Gaius Suetonius Claudianus, an eques at Caere in Etruria, where he served as aedilejure dicundo and praefectus aerarii, or treasurer, according to an inscription dating from AD 113.
Lucius Suetonius Januarius, dedicated a second-century tomb at Interamna Nahars in Umbria for his father, Titus Mevidius Apollinaris.

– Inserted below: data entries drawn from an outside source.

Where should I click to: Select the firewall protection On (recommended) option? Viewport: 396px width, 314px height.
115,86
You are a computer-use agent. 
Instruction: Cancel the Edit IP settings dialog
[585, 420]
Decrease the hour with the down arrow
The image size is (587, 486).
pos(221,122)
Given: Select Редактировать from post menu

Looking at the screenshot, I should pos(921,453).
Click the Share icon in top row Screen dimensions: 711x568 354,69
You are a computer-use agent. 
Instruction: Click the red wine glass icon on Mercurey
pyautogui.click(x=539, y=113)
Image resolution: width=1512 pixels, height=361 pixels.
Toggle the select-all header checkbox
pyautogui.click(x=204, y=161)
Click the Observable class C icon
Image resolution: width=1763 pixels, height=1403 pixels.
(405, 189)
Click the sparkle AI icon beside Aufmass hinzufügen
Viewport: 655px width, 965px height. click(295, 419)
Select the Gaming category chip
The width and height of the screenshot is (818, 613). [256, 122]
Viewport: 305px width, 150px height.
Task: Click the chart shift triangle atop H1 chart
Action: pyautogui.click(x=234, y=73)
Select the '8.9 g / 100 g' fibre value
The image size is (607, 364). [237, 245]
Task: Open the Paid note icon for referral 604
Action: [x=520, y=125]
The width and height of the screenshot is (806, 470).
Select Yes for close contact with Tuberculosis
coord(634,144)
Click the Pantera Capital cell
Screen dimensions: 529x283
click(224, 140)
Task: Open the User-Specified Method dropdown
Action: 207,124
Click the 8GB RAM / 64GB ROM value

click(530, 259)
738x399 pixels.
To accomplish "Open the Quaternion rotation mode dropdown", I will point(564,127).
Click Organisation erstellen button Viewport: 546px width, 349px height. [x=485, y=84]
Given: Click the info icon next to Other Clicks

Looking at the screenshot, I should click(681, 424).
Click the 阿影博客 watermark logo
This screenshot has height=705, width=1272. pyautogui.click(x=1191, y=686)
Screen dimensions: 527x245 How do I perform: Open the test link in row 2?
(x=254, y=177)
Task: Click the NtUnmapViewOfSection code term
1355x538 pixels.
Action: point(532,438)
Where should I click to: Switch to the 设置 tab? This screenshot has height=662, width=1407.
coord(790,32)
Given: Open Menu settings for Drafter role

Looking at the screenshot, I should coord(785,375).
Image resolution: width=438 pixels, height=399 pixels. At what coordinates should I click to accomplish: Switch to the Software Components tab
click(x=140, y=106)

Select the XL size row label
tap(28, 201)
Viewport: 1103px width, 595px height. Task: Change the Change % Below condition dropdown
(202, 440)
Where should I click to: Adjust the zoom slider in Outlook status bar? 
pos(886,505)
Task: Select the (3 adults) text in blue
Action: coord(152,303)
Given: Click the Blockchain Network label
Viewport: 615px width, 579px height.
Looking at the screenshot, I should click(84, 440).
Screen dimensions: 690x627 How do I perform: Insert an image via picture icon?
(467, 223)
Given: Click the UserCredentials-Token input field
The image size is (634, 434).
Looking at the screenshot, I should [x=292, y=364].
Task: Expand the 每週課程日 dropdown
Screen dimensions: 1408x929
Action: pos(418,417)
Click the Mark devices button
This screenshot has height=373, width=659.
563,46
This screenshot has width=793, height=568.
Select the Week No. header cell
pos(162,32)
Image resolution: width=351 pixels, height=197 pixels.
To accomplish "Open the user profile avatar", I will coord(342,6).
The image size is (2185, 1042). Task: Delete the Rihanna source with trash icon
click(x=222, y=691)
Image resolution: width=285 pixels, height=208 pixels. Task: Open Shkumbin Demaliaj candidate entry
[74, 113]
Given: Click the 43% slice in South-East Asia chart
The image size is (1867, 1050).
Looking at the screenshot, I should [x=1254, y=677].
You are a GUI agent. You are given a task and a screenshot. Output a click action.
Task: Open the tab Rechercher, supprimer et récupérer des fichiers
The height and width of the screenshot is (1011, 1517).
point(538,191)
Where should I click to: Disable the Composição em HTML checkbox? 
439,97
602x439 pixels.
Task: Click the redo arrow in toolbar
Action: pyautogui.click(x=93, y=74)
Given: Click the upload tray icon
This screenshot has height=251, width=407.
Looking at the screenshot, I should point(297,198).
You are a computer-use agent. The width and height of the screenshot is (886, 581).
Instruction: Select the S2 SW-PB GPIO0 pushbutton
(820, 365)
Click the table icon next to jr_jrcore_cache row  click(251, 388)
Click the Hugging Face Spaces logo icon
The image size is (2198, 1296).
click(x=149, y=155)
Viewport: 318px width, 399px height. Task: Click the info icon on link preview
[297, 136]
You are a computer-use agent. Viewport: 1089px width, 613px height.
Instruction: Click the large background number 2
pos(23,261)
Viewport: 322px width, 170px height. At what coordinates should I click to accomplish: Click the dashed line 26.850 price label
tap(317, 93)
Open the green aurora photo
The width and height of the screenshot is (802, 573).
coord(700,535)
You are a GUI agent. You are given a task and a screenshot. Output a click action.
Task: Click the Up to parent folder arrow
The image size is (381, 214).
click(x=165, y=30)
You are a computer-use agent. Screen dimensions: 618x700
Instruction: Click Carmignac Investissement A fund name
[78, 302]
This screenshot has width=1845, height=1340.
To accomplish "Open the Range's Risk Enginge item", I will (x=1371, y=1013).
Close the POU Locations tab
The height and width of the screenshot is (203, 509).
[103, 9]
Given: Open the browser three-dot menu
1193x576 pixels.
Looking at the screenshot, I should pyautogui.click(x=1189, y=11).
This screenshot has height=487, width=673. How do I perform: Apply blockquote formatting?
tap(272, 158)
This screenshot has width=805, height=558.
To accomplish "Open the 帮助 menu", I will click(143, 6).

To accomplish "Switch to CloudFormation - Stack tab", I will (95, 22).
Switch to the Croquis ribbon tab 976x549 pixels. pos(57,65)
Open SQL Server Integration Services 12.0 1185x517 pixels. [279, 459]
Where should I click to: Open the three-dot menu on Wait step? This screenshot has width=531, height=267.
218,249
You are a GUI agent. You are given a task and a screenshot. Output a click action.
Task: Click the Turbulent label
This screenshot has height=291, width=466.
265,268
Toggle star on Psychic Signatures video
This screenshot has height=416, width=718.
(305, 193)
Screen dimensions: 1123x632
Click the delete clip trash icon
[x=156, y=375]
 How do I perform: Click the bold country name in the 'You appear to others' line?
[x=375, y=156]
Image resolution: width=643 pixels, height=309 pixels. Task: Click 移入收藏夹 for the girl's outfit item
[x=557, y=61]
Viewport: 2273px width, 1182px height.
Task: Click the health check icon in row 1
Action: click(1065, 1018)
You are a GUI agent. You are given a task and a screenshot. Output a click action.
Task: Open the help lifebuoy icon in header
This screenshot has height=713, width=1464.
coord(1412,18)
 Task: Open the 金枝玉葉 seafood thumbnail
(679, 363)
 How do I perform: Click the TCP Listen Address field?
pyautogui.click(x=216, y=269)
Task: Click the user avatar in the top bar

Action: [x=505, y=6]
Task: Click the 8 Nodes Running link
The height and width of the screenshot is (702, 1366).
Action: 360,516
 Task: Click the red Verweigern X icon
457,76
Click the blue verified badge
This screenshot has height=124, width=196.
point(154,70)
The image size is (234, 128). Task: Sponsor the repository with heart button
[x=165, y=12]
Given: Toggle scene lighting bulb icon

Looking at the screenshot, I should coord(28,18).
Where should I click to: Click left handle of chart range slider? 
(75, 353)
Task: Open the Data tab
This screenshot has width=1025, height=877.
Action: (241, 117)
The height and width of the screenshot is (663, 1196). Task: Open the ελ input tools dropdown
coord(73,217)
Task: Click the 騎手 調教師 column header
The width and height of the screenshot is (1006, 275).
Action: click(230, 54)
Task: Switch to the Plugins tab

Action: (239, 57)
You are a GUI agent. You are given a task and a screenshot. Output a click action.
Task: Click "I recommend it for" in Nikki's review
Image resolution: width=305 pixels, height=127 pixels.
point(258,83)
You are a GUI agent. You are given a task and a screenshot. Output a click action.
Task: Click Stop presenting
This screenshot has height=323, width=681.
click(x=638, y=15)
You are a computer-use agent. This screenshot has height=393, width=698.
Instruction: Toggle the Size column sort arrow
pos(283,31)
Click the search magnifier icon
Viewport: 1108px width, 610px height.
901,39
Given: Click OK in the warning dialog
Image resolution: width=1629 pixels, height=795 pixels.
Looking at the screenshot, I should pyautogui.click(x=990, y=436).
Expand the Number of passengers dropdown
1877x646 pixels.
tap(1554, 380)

Gaius Suetonius C. f. Marcellinus, a native of Pisaurum, mentioned in a list of soldiers stationed at Rome in AD 154.
Suetonius Germanus, together with his wife, Licinia, made an offering to Anna Perenna at Rome on the Nones of Aprilis in AD 156.
Suetonius Taurus, a frumentarius, and one of the heirs of Marcus Orbius, a soldier buried at Rome, aged thirty-five, with a tomb dating between AD 150 and 250, and dedicated by Taurus and Marcus Valerius Dionysius, Orbius' client and the other heir. Orbius, a native of Aquae Sextiae, had been an optio, and after serving for seventeen years, was made a centurion fifty-one days before his death.
Suetonius Optatianus, said by Vopiscus to have written a detailed biography of the emperor Marcus Claudius Tacitus. From his name, and the fact that he is not mentioned by any other source, modern scholars suspect that he was an invention of Vopiscus.
Suetonius Jovinus, a native of Dyrrachium in Epirus, buried in a fourth-century tomb at Brattia in Dalmatia, aged sixty, having died on January 3.
Undated Suetonii
Lucius Suetonius Crescens, dedicated a tomb at Ateste in Venetia and Histria for his wife Suetonia Logas.
Gaius Suetonius Diodorus, buried at Rome, with a monument dedicated by his friend, Postumius Fortunatus, and the freedwoman Primitia, one of his clients.
Gaius Suetonius Januarius, prefect of the Cohors I Chalcidenorum, one of the Roman Auxilia stationed in Numidia, dedicated a tomb for his wife, Papiria Irena, at the present site of Bir Um Ali.
Suetonia L. l. Logas, buried at Ateste, with a monument from her husband, Lucius Suetonius Crescens.
Sextus Suetonius Sex. l. Philodamus, dedicated a tomb at Pisae in Etruria to the freedwoman Suetonia Zophrona, perhaps his wife.
Gaius Suetonius Rogatus, buried at Theveste, aged eighty, with a monument from his children.
Suetonia Sex. l. Zophrona, a freedwoman buried at Pisae, in a tomb dedicated by the freedman Sextus Suetonius Philodamus, perhaps her husband.